There are also others on the blogosphere also highlighting the voices of women in the Bible. One female voice that has recently spoken to me in surprising new ways is Lydia from Acts 16:11-15. My church is currently going through the book of Acts and I recently preached on that text [mp3] covering Paul, Lydia, power, and transformation. Paul went to Phillipi and likely sought out the synagogue [and men] but it did not exist. He went outside the city gate to the river – again expecting and hoping to meet men since that was his strategy. I love this passage because we see how it wasn’t Paul’s intent, strategy, or plan but God surprises and blesses him nevertheless by introducing him to Lydia who if you read through the text, can safely assume that she was an entrepreneur, a businesswoman, and someone who was a “worshiper of God.” The Lord convicts her and she not only responds to the gospel of Christ but her whole life is transformed from one particular worldview epitomized by the power of purple to the power of Jesus. Her whole household comes to faith through her. And eventually, she works alongside Paul and his cronies to plant a church in Phillipi – at her home. Pretty amazing.
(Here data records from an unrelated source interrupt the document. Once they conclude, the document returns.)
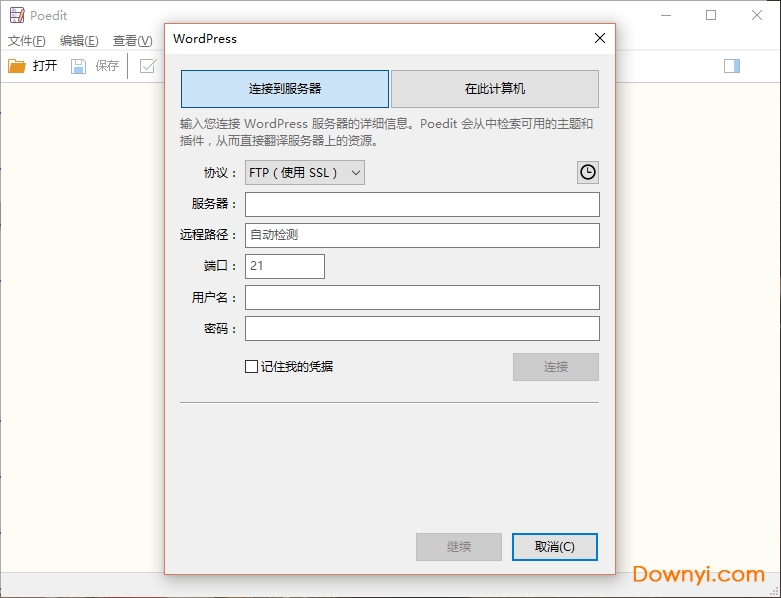781x598 pixels.
Task: Switch to the 连接到服务器 tab
Action: tap(285, 89)
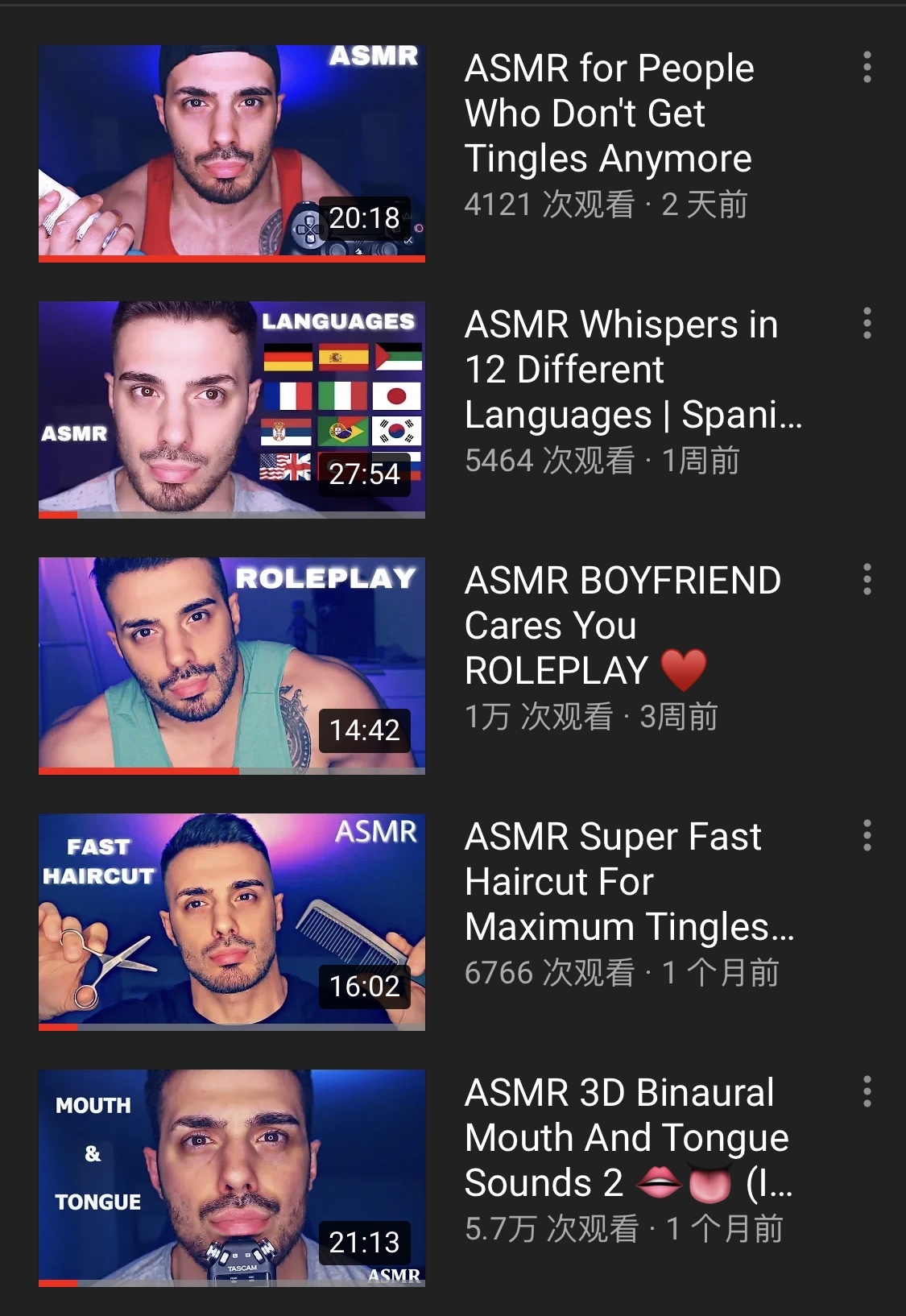Open more options for Mouth And Tongue Sounds video
906x1316 pixels.
867,1091
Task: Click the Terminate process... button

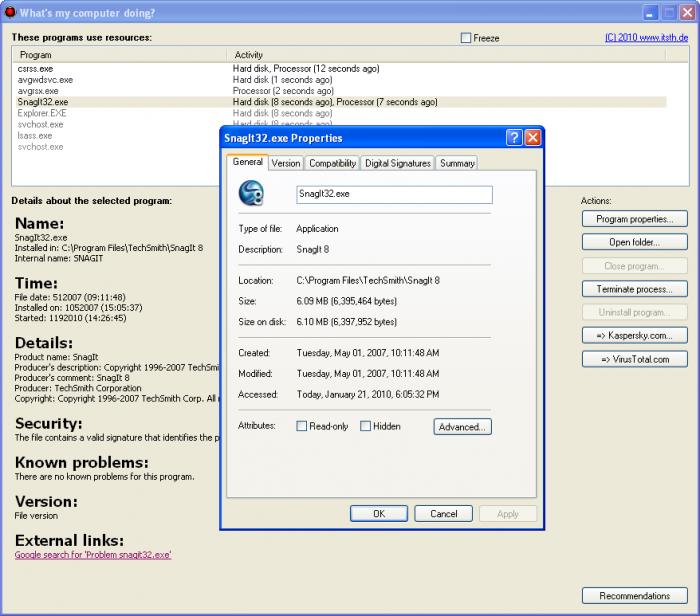Action: pyautogui.click(x=634, y=289)
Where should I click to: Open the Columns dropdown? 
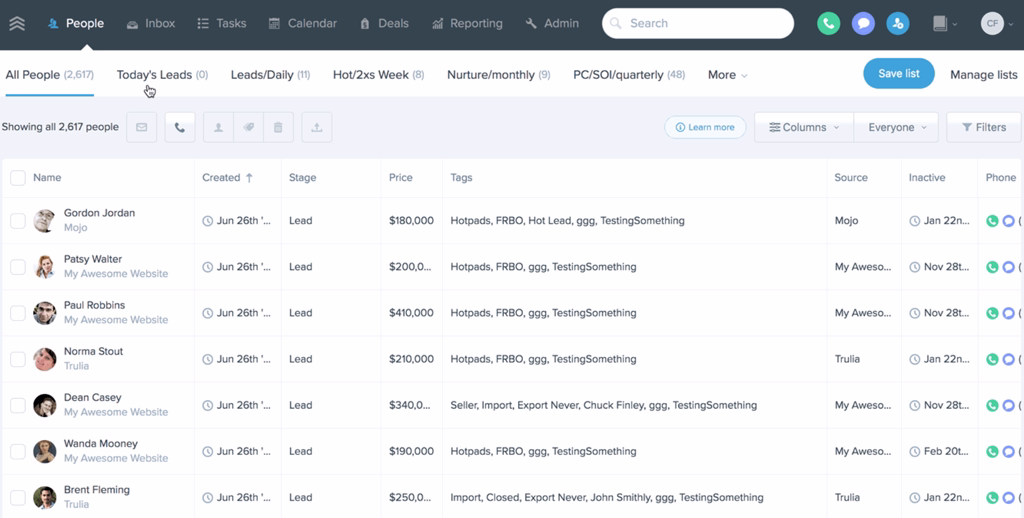[804, 127]
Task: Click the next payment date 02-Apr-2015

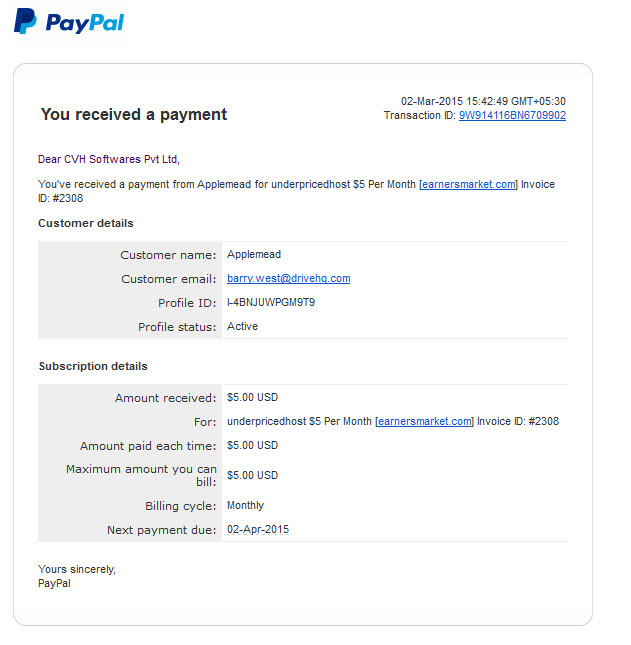Action: 258,529
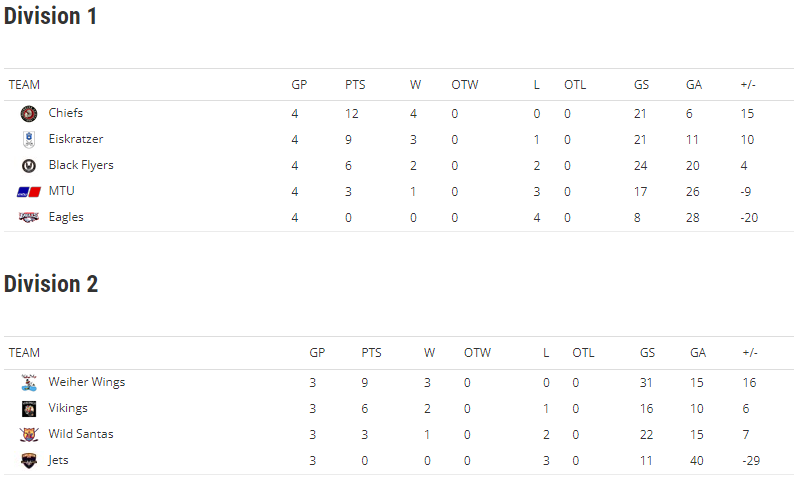
Task: Click the MTU red-blue logo
Action: pos(29,192)
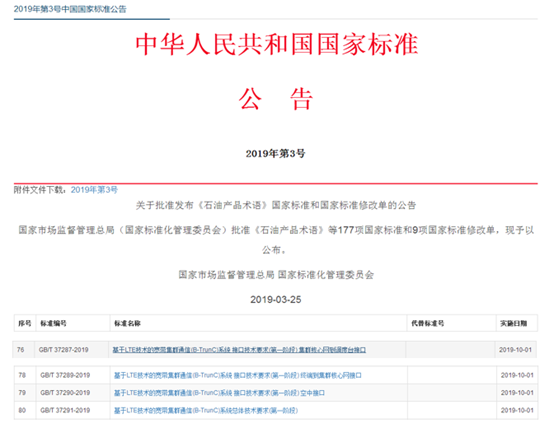Click the 标准名称 column header
Viewport: 554px width, 428px height.
127,323
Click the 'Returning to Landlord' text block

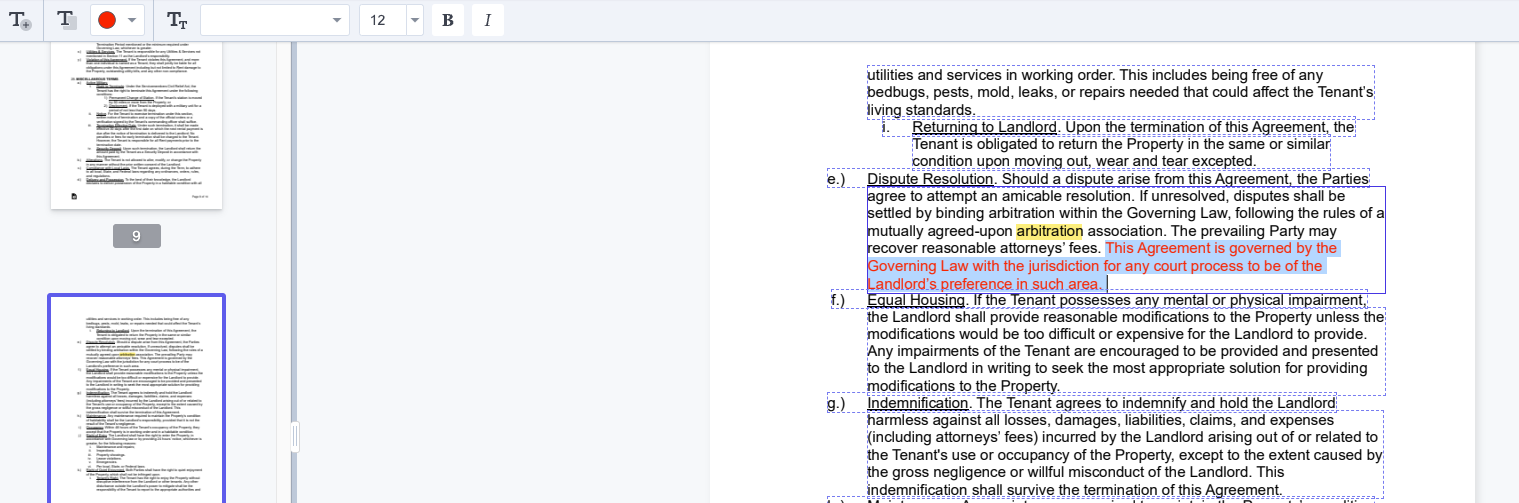(984, 127)
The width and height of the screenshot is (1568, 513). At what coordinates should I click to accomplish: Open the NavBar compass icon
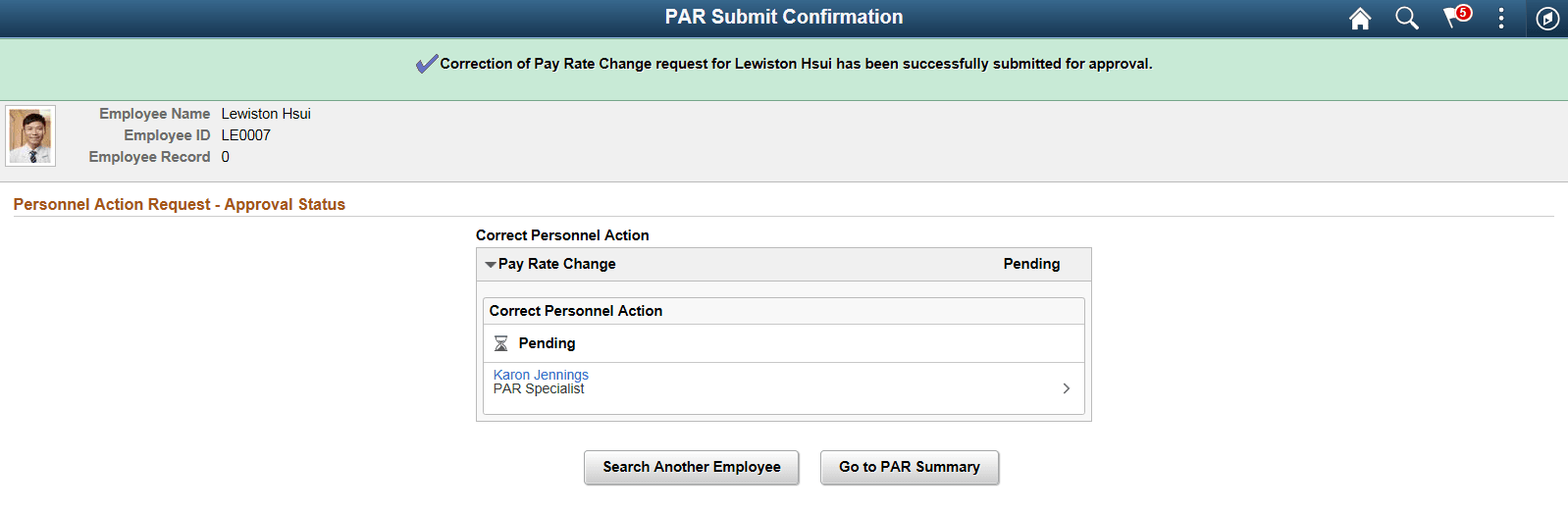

May we commmit and re-commit ourselves to welcoming the voices of women to the Church.
The reality is that we need to be investing in all our young boys and girls but in many parts of the world, the balance is skewed in such a way that being born a girl is to trek uphill your entire life – like the story of Shamia who had acid thrown on her face because she dared to go to school. This video, entitled Girl Effect, is a good reminder of the positive influence we can have on young girls and beyond.
Last year, I posted two entries that may be of some interest: Ultimate Fighting Jesus and Conversation with Rob Bell [re: women in ministry] and while we’re at it, I’m re-posting the infamous 10 reasons Why Men Should Not Be Ordained For Ministry [source unknown]. It’s just too funny not to share again.
10. A man’s place is in the army.
9. The pastoral duties of men who have children might distract them from the responsibility of being a parent.
8. The physique of men indicates that they are more suited to such tasks as chopping down trees and wrestling mountain lions. It would be “unnatural” for them to do ministerial tasks.
7. Man was created before woman, obviously as a prototype. Thus, they represent an experiment rather than the crowning achievement of creation.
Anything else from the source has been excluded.